Malik, 25, of Conway Avenue, Blackburn, pleaded guilty to possession of cannabis and was fined £20 with £40 costs. Passing sentence, the chairman of the bench said that what happens in Lambeth is not relevant to what happens in Blackburn.

Speaking after the court case, Mr Pickles said he did not blame Blackburn Police as they were just enforcing the law.

But he said there should be equal punishment not only across the land -- but in Blackburn as well.

He criticised a new police scheme to be launched in Blackburn, as highlighted in the Lancashire Evening Telegraph this week, where clubbers found with small amounts of drugs will have them taken off them and refused entry. The police will not be informed and no legal action will be taken.
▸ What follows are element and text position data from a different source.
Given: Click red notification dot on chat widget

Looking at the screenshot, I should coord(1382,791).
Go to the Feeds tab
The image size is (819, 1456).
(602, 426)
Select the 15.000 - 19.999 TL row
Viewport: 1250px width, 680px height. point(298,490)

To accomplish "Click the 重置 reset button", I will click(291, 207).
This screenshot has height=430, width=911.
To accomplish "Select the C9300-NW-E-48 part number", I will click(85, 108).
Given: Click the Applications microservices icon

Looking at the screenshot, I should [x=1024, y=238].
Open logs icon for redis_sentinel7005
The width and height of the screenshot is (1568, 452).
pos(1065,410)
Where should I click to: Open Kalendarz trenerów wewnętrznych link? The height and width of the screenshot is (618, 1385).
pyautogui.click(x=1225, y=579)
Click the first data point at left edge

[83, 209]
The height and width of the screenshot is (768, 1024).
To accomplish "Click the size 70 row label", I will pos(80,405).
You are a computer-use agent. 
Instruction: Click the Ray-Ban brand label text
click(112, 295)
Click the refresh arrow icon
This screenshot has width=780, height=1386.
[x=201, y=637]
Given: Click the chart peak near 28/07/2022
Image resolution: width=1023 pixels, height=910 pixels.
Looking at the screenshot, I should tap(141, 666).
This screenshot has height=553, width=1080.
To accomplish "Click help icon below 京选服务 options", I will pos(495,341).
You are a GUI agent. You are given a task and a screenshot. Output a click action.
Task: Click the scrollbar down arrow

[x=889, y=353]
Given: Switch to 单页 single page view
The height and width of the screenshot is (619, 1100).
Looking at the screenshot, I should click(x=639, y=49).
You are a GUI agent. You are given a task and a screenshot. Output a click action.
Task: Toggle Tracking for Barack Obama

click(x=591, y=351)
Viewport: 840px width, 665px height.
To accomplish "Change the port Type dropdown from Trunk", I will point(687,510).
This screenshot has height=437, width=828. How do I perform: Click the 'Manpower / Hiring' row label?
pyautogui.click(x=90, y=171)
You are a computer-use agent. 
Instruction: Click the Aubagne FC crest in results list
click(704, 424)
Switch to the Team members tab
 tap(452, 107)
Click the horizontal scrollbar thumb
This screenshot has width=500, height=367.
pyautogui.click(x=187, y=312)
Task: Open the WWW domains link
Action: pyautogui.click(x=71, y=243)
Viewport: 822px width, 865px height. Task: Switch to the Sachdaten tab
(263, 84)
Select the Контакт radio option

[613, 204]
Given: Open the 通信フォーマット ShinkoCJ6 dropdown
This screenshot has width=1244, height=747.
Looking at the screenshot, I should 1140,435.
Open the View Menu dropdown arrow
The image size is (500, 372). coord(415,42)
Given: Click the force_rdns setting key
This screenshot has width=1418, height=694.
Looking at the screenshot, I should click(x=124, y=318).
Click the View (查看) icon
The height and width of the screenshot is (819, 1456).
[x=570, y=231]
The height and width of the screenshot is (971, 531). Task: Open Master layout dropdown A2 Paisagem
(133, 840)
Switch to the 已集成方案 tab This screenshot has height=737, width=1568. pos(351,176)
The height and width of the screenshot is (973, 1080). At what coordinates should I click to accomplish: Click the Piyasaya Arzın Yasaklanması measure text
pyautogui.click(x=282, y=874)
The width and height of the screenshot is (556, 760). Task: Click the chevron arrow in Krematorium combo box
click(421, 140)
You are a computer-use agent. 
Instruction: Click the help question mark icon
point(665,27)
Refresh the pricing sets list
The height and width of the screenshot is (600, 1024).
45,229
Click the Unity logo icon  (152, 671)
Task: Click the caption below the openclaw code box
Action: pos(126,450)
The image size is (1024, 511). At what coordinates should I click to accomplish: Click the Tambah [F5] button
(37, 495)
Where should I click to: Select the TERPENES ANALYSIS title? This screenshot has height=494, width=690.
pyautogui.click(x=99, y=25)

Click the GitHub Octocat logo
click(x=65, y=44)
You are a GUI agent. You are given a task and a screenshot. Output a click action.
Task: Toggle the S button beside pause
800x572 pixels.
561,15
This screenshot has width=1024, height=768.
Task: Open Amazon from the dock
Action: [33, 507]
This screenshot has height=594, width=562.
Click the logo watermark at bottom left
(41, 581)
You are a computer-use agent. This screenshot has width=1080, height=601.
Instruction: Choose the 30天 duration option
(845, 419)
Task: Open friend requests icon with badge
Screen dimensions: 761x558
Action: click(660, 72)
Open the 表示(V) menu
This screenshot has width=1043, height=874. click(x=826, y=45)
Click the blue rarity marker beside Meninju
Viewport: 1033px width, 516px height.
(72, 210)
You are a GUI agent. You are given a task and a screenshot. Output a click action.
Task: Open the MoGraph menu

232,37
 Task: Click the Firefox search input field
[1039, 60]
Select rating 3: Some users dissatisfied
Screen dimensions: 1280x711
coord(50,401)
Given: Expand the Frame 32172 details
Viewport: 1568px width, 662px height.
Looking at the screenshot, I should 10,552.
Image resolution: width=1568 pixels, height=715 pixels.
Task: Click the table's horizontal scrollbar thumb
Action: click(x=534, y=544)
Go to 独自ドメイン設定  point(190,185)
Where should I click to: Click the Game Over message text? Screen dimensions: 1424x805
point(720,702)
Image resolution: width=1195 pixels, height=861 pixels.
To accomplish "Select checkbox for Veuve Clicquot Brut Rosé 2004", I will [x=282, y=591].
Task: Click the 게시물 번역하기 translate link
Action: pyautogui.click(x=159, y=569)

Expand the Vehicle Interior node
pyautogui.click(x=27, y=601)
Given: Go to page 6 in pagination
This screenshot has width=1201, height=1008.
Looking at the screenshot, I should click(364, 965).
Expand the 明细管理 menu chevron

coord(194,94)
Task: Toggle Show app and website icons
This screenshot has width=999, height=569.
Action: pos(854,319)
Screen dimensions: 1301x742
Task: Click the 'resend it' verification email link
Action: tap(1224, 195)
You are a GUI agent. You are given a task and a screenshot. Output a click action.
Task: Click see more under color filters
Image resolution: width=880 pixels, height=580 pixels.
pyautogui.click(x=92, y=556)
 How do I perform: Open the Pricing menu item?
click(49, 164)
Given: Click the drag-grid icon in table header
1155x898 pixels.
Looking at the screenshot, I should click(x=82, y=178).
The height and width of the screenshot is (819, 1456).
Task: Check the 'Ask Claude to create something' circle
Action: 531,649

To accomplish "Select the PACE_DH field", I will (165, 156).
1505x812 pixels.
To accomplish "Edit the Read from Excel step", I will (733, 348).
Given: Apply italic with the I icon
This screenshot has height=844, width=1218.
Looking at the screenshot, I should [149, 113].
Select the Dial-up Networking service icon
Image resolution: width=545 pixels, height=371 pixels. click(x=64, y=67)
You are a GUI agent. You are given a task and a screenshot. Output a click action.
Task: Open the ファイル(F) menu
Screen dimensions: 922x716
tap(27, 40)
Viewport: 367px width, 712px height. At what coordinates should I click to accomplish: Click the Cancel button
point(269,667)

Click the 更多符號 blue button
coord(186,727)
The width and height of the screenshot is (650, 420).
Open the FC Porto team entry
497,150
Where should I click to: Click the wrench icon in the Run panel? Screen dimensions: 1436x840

He said: "There has obviously been an injustice towards my client. If he had been found with his £7.50 of cannabis in Lambeth the police would not have even took him to the station.

"And if he had tried to get into somewhere like Utopia, he would have had it taken off him and not been prosecuted.

"But because police found him with it, he spent 11 hours in a police cell. It all seems bizarre to me.

"Cannabis is illegal, but it is viewed differently not only in different counties, but it seems in different areas of the same town."